По мере усиления холодной войны в Европе и перелома в гражданской войне в Китае в пользу коммунистов внимание переключилось на извечного врага — Японию. В начале войны официальные лица Соединенных Штатов решили, что японское общество должно быть радикально перестроено, и решили действовать без вмешательства союзников. Ответственность за оккупацию возложили на генерала Дугласа Макартура, Верховного главнокомандующего союзными войсками (ВСВС), который привнес в эту задачу сочетание императорского величия, политического популизма и миссионерского рвения. В первые годы «голубоглазый сегун» и его окружение управляли Японией как «неоколониальные владыки», не обращая внимания на вмешательство Вашингтона и гражданских лиц в Токио и издавая «указы с властным пафосом».[1576] Воспользовавшись разрушенным и податливым обществом, они провели масштабные реформы, направленные на демократизацию Японии и превращение её в «тихоокеанскую Швейцарию».[1577] Сохранив императора, Макартур изменил его богоподобный статус и объединил его с оккупантами. Американцы разработали новую конституцию, создав парламентскую демократию, установили основные гражданские и юридические права, разрешили женщинам голосовать и владеть собственностью, демобилизовали армию и отказались от войны. SCAP разработала планы по разрушению крупных промышленных комбинатов (дзайбацу), поощряла профсоюзы, провела земельную реформу, перестроила систему образования и даже легализовала коммунистическую партию. Оккупация не всегда энергично осуществляла свои планы, особенно в отношении дзайбацу, и консервативные японские бюрократы, на которых она опиралась, сумели сохранить преемственность в условиях радикальных перемен. Тем не менее навязывание столь глубоких реформ внешней силой было беспрецедентным. Удовлетворенный своей работой, Макартур в начале 1947 года предложил провести переговоры о заключении мирного договора.[1578]

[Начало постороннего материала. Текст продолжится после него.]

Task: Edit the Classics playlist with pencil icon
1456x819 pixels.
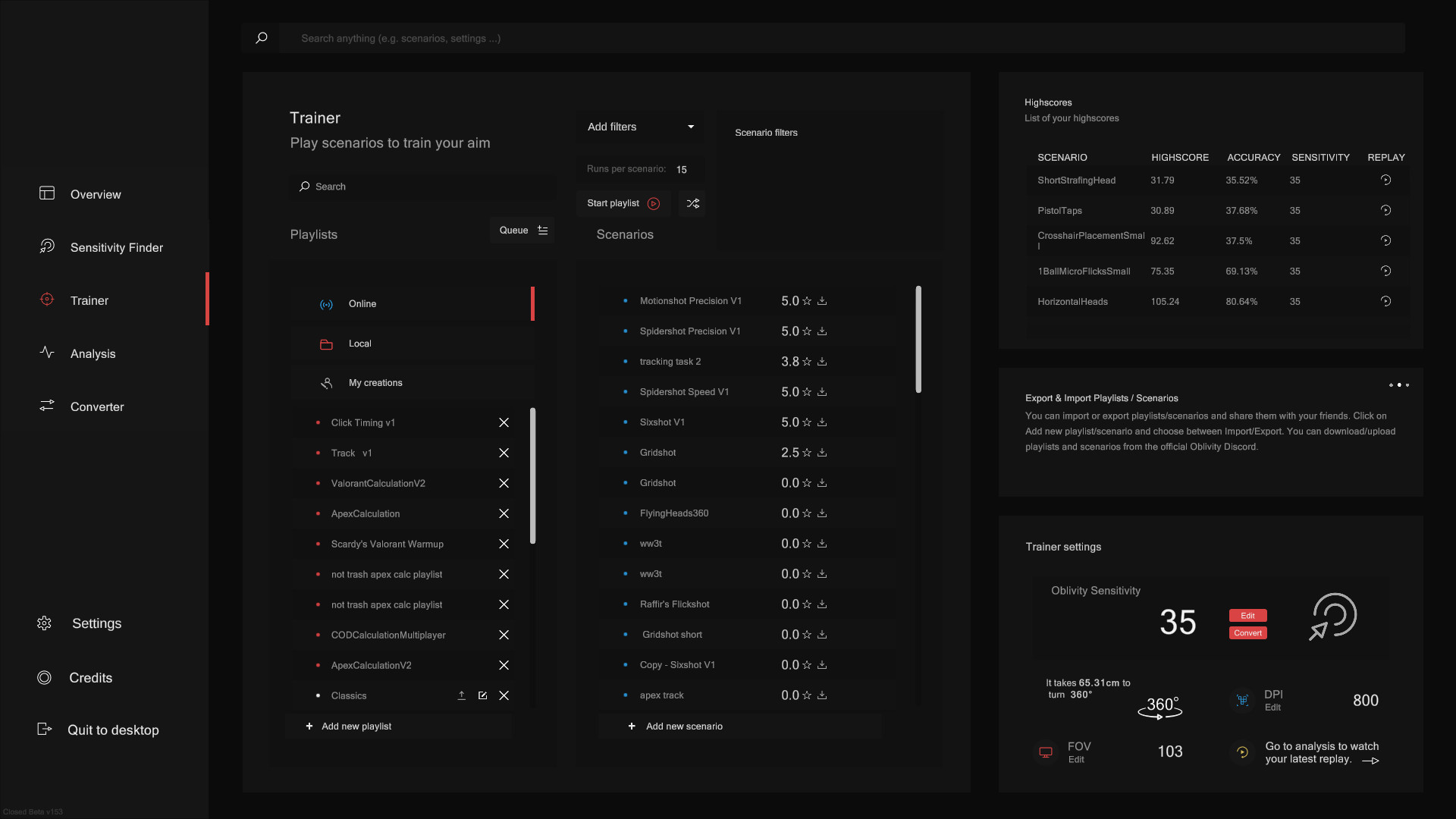Action: (482, 695)
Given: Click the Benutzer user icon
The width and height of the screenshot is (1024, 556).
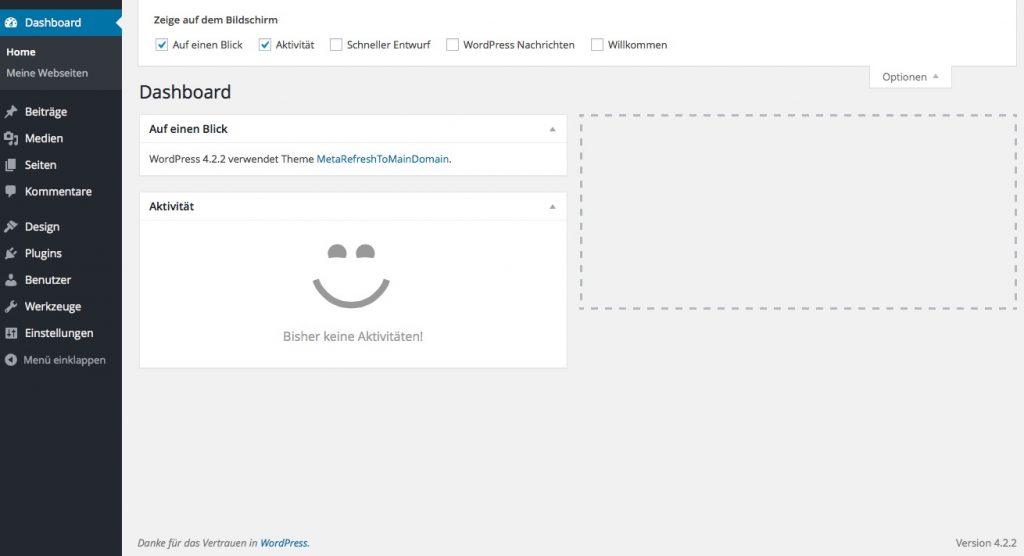Looking at the screenshot, I should (x=11, y=280).
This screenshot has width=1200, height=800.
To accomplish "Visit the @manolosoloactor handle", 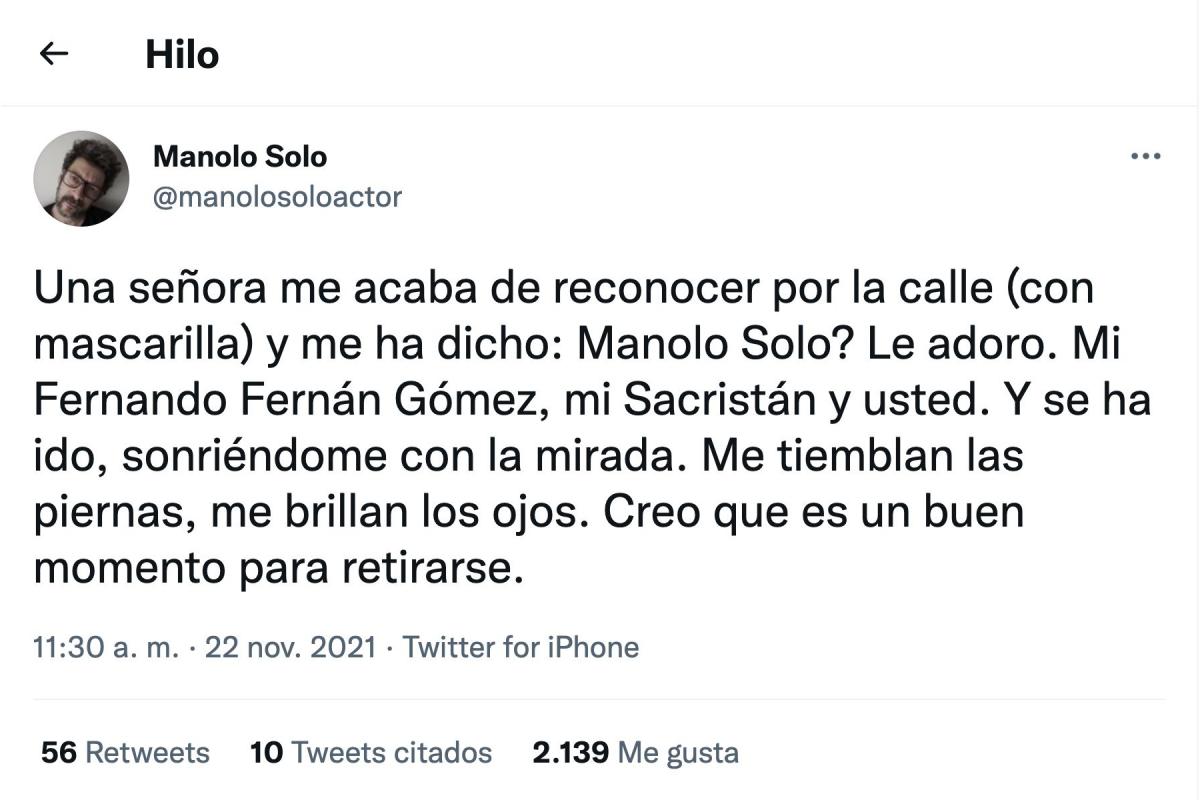I will point(276,196).
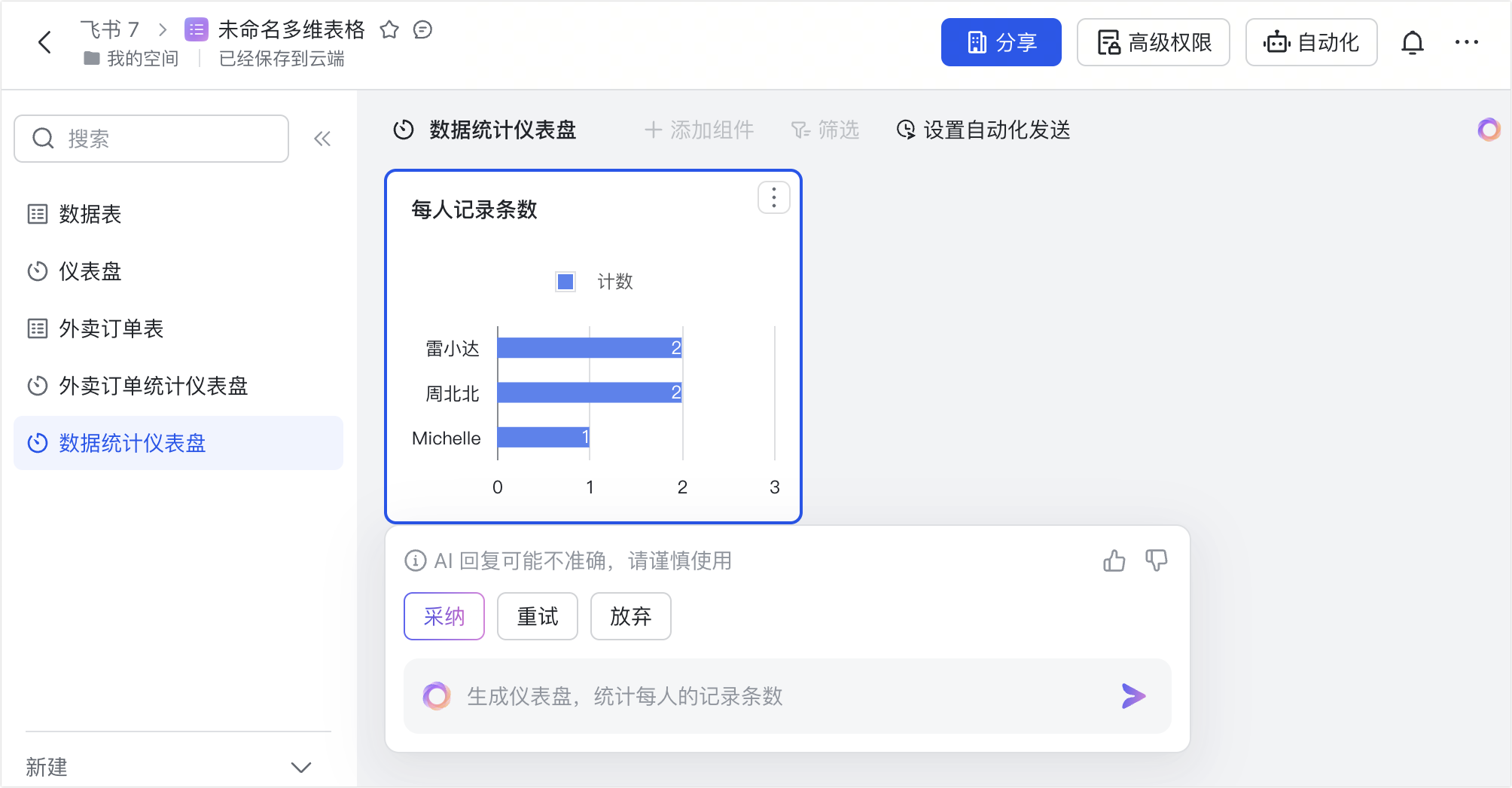Open 设置自动化发送 settings
This screenshot has width=1512, height=788.
pyautogui.click(x=983, y=130)
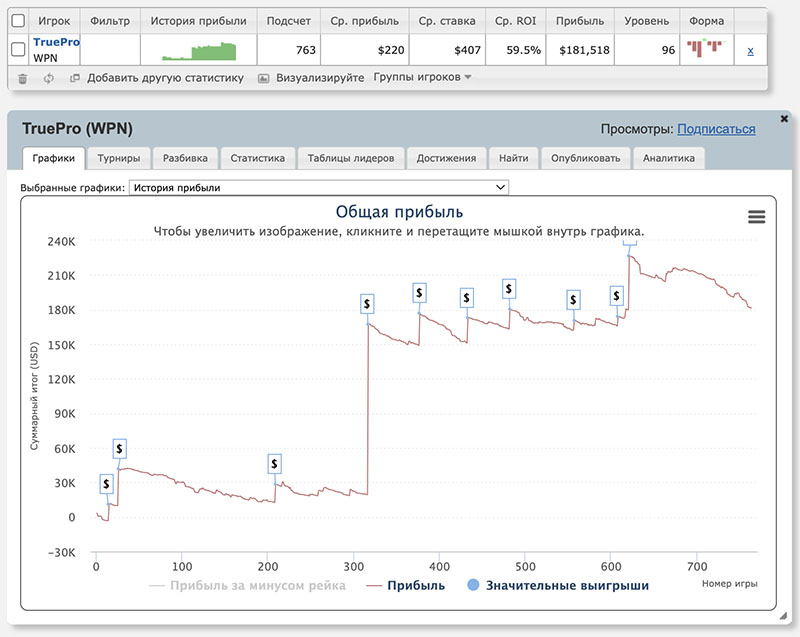Viewport: 800px width, 637px height.
Task: Click the Прибыль legend color line
Action: pyautogui.click(x=378, y=585)
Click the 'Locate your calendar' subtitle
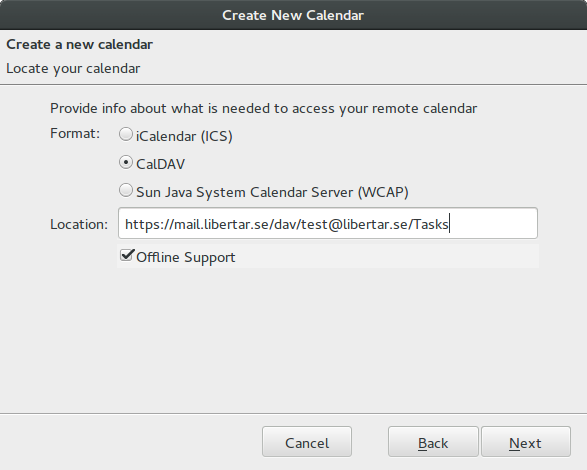The width and height of the screenshot is (587, 470). tap(73, 69)
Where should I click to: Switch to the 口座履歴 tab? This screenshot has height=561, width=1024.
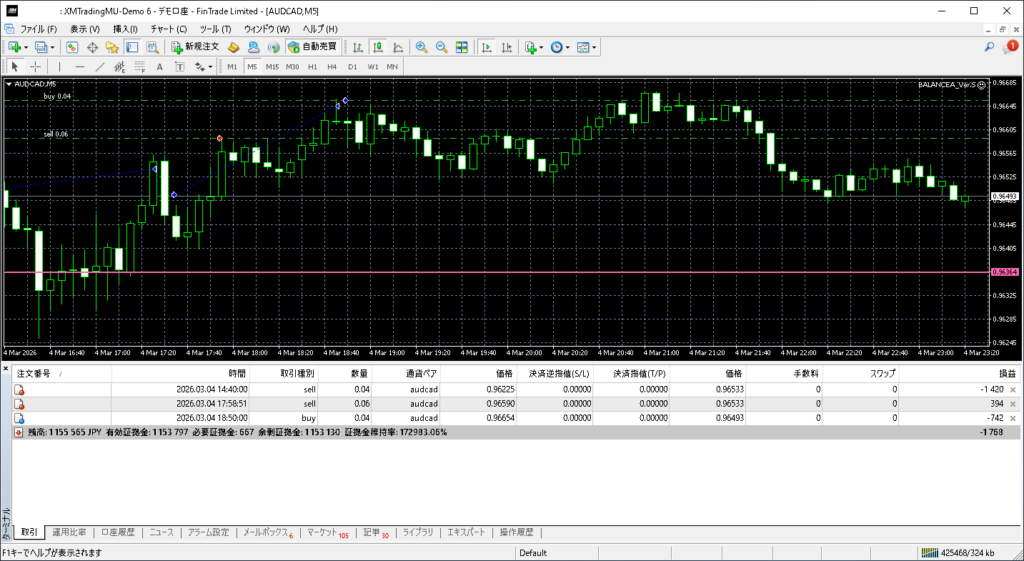pos(118,532)
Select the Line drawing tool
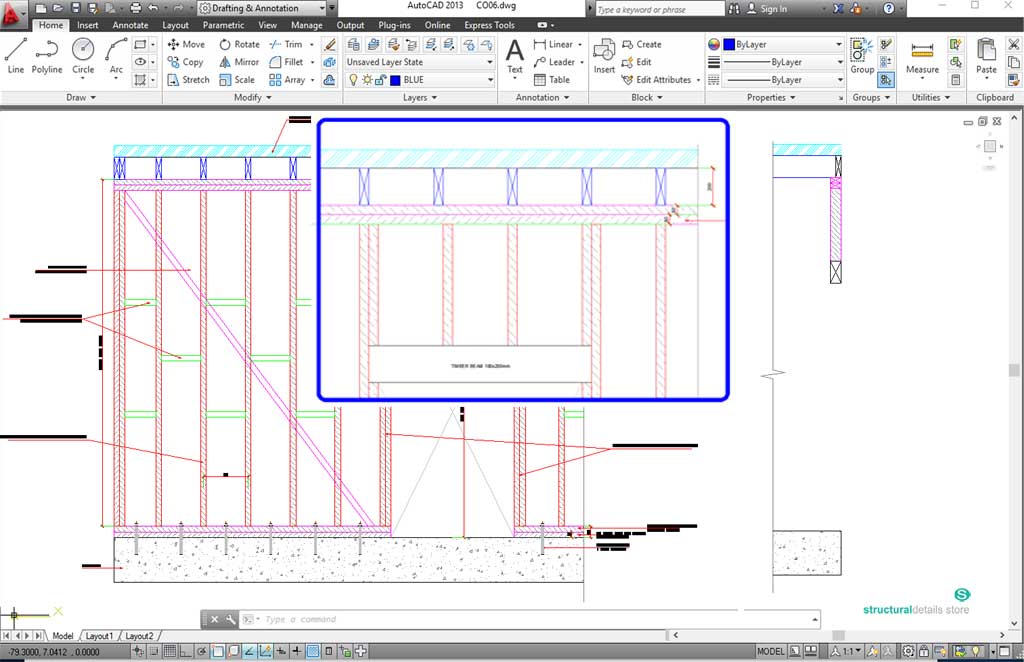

Вашингтон считал иначе. Встревоженные советской угрозой в Европе и возможной победой коммунистов в Китае, американские чиновники опасались, что экономический застой и политический беспорядок, сопровождавшие реформы Макартура, приведут к хаосу в Японии и оставят Соединенные Штаты в изоляции в Восточной Азии. Поэтому, начав политику сдерживания в Европе, в 1948 году они объединились с консервативными японскими лидерами, чтобы провести «обратный курс», в котором экономическая реконструкция и политическая стабильность ставились выше реформ. Как и в Германии, Соединенные Штаты сняли ограничения на промышленный рост Японии, поощряли возрождение дзайбацу и прекратили выплату репараций. Чтобы удовлетворить растущий «долларовый разрыв», американские чиновники способствовали расширению японского экспорта — даже в Юго-Восточную Азию, центр старой Сферы совместного процветания. Обратный курс сдерживал растущую силу профсоюзов и подавлял радикальные группировки, сформировавшиеся в начале пребывания Макартура у власти. Поскольку восстановление экономики стало «главной целью», детройтский банкир и экономический царь Джозеф Додж ввел программу жесткой экономии, чтобы сдержать инфляцию, сбалансировать бюджет и увеличить экспорт. Обратный курс привел к огромным трудностям для японских рабочих. Экономика оставалась в застое, пока начало войны в Корее не принесло облегчение в виде массовых закупок в США.